**Kutipan Teks**
________________________________________

Calon nabi ini tumbuh dalam lingkungan yang tak bersahabat, memusuhi Allah. Namun Musa kecil tetap tumbuh sebagai generasi dakwah yang tangguh.
Hubungan kekuatan cinta ini dengan hamba Allah merupakan keterkaitan sebab akibat. Sang hamba mencintai Tuhannya yang kuat, maka ia pun menjadi kuat tak takut terhadap siapa dan apapun. Sang hamba mencintai Tuhannya yang mulia, maka ia pun menjadi mulia tanpa harus merasa rendah diri atau menghinakan diri di depan apa dan siapapun. “Man khâfallâha khâfa `anhu ghairuh” (Barang siapa yang takut kepada Allah, maka yang selain Allah akan takut terhadapnya). Orang akan segan. Tatkala itu pula ia merasa hanya izzah Allah lah yang membuatnya mulia dan disegani oleh orang lain. Tak perlu lagi baginya untuk merasa kecil dan memandang remeh dirinya di hadapan sesama. Karena ia sama-sama berpeluang untuk menjadi mulia melalui bentuk kepasrahan cinta yang sempurna, yaitu menyembah, mengesakan dan menghambakan dirinya. Ketika itu Allah akan menganugerahkan kekuatan cinta. Tatkala ia mendengar, Allah menjadi pendengarannya. Ketika ia berkarya dan berkreasi, Allah menjadi tangannya. Bila ia bergerak dinamis, Allah menjadi kakinya, pijakan gerakannya sehingga ia menjadi kuat. Tak goyah oleh arus, betapa pun kuat arus itu. Arus hedonis kah atau matrealis, liberalis kah atau sosialis, permisif kah atau anarkis, ekstrim kah atau sebaliknya. Ia akan tegak, kokoh di hadapan apapun yang bermaksud menerjang atau merobohkannya.
Contoh kongkrit dari kemenangan cinta ini adalah kisah sahabat Khabbab bin Adi. Beliau begitu gigih menyongsong syahidnya di tiang salib. Betapapun menggiurkan tawaran pemimpin Quraisy saat itu beliau sanggup menggadaikan diri dan jiwanya demi selamatnya Rasulullah. Kedudukan, harta dan wanita cantik, ketiganya bukan tak pernah ditawarkan pada beliau. Namun hal-hal tersebut sangat tidak menarik dan sangat murah di hadapan murninya sebuah cinta. Cinta melindungi jalan dakwah.
“Wahai Khabab, bagaimana jika sekarang engkau pulang dan kami berikan kedudukan, harta dan kenyamanan. Dan sebagai penggantinya Muhammad berada di tiang salib ini?”
Dengan gemerataknya gigi beliau pun menyahut dengan tegas,”Demi Dzat yang jiwaku dalam genggaman-Nya. Aku sekali-kali tak pernah rela jika ada sebuah duri yang menusuknya”. Hanya sebuah duri saja. Lalu bagaimana kalian tawarkan Muhammad menggantikannya di tiang salib tersebut. Sebuah tawaran yang menjadi hina di depan kemuliaan sebuah nilai ketulusan cinta.

________________________________________

[Entri teks dan lokasi item]

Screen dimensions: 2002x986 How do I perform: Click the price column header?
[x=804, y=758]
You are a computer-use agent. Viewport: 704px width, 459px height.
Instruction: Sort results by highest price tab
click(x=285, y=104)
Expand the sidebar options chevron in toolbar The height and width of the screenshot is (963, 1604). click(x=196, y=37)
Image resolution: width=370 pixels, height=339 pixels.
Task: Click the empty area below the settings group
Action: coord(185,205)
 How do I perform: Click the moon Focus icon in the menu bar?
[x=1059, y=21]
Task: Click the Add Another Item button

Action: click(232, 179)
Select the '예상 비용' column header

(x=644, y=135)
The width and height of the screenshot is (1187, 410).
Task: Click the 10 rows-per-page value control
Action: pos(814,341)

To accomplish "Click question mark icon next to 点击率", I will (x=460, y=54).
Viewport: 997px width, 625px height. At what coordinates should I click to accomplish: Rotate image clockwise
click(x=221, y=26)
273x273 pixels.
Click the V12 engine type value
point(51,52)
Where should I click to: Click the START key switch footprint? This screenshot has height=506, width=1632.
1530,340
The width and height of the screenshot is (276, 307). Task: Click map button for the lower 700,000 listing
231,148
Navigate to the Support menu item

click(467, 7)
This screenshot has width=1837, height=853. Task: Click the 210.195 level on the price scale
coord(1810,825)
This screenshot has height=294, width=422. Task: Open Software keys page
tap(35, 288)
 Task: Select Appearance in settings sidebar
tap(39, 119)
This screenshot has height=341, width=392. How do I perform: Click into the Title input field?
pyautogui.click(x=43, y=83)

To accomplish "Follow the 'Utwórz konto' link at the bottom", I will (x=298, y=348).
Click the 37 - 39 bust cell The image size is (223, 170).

________________________________________

**Tugas Tertulis 1**
Tambahkan 127 pada setiap angka koordinat di bagian jawaban daftar, lalu tuliskan kembali semua baris itu beserta permintaannya, mulai dari baris daftar yang memuat "Navigate to the Support menu item" sampai akhir daftar.
**Tugas Tertulis 2**
Lanjutkan teks tentang kekuatan cinta kepada Allah mulai setelah kalimat terakhirnya.

**Keluaran yang Diharapkan 1**
Navigate to the Support menu item

click(594, 134)
This screenshot has width=1837, height=853. Task: Click the 210.195 level on the price scale
coord(1937,952)
This screenshot has height=294, width=422. Task: Open Software keys page
tap(162, 415)
 Task: Select Appearance in settings sidebar
tap(166, 246)
This screenshot has height=341, width=392. How do I perform: Click into the Title input field?
pyautogui.click(x=170, y=210)

To accomplish "Follow the 'Utwórz konto' link at the bottom", I will (x=425, y=475).
Click the 37 - 39 bust cell The image size is (223, 170).

**Keluaran yang Diharapkan 2**
Beberapa saat sebelum beliau dieksekusi, beliau ditawarkan meminta sesuatu. Beliau hanya meminta waktu untuk bermunajat dengan Kekasihnya, hanya dua rakaat.Namun penuh kesan dan saat itulah kekuatan cinta mengkristal dalam diri beliau. Tiang salib menjadi begitu indah, bak lambaian bidadari di pintu syurga. Sejarah merekam perkataan beliau yang sangat mengesankan “Kalaulah tak khawatir disangka sebagai seorang pengecut yang takut mati tentulah akan kupanjangkan shalatku. Namun Allah mengetahui apa yang terjadi pada hamba-Nya”.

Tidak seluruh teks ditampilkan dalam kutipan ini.